Brace yourself for the next great health-care price hike. As companies begin to negotiate health-plan rates for 2003, they are finding that health maintenance organizations (HMOs) and other insurers are insisting on massive rate hikes for next year.
In fact, the California Public Employees' Retirement System (Calpers), the largest employee health-care purchaser in California, has already agreed to a health-care package that includes a 25.1 percent increase for HMOs. "The marketplace is extremely difficult," says Clark McKinley, a Calpers spokesman.
Last year, when HMOs proposed high premium increases, Calpers rejected them all and asked for new bids. It later managed to keep premium increases to 13.2 percent. "We didn't get a sense that we could do that this year," says McKinley. This year, plans weren't prepared to take losses to get the sizable Calpers business.
Other health-care purchasers are seeing similar increases. Data from Hewitt Associates Inc. indicates that initial HMO rate increases for 2003 are averaging a gruesome 22 percent, compared with an average premium increase of 15.3 percent this year. "It's bad," says Jim Winkler, a health-care consultant at Hewitt. "And with no end in sight, it's going to get worse before it gets better." Winkler attributes the higher premiums to the economy, which has increased the ranks of the uninsured; still-higher drug costs; consolidation among providers; and an emphasis on earnings by Wall Street.
He expects companies to get more aggressive in passing costs on to employees.

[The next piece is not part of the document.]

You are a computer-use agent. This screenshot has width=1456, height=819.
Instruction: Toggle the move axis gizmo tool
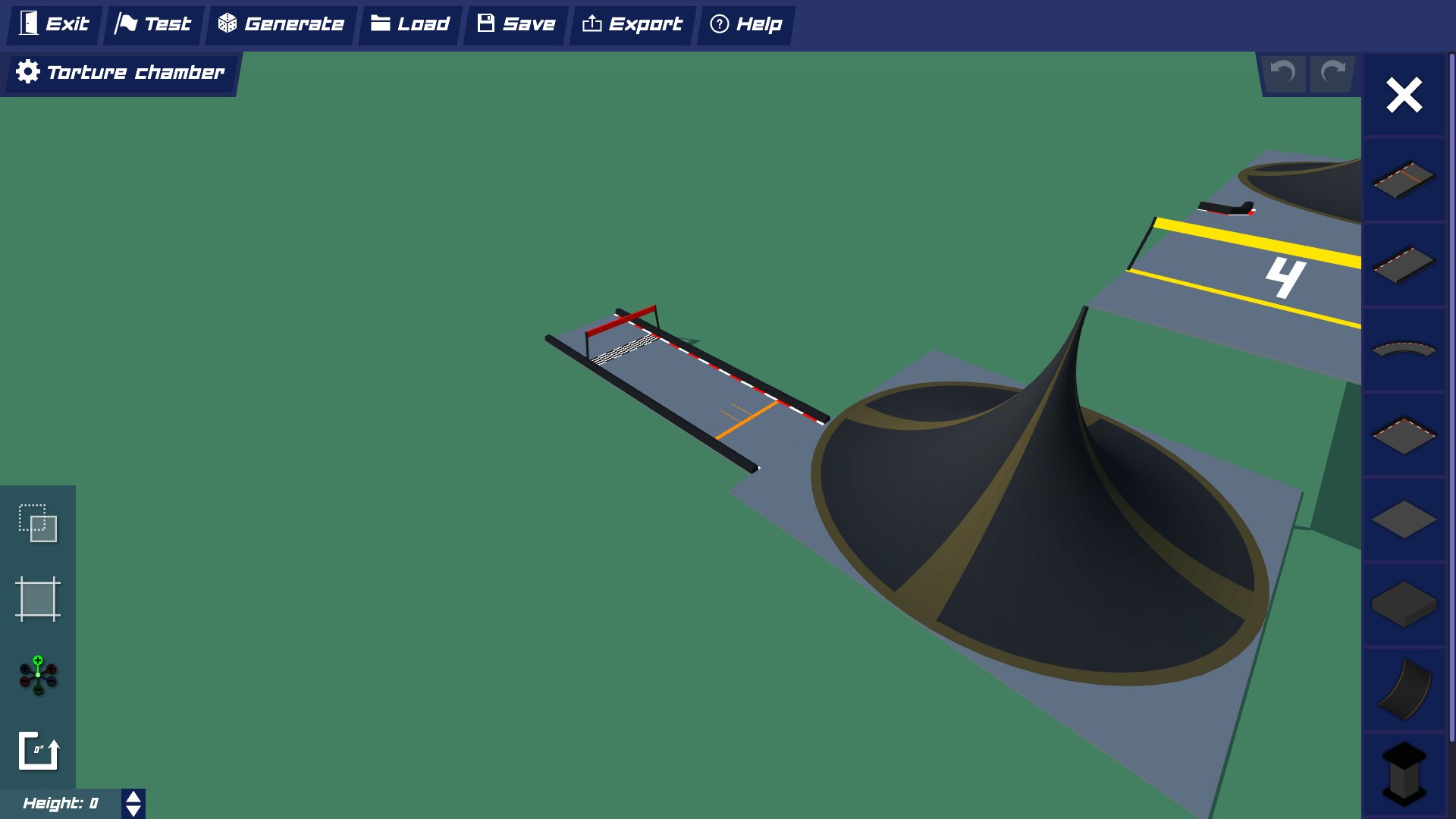38,675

For example, the number of companies with a $15 co-pay for office visits more than doubled, from 11 percent in 2001 to 24 percent in 2002.
And as Calpers's experience shows, health-plan providers are no longer willing to come down on price to get large contracts from big companies. "The days of [health plans] going for market share are over," says Winkler. "Big companies can no longer pound their shoe on the table."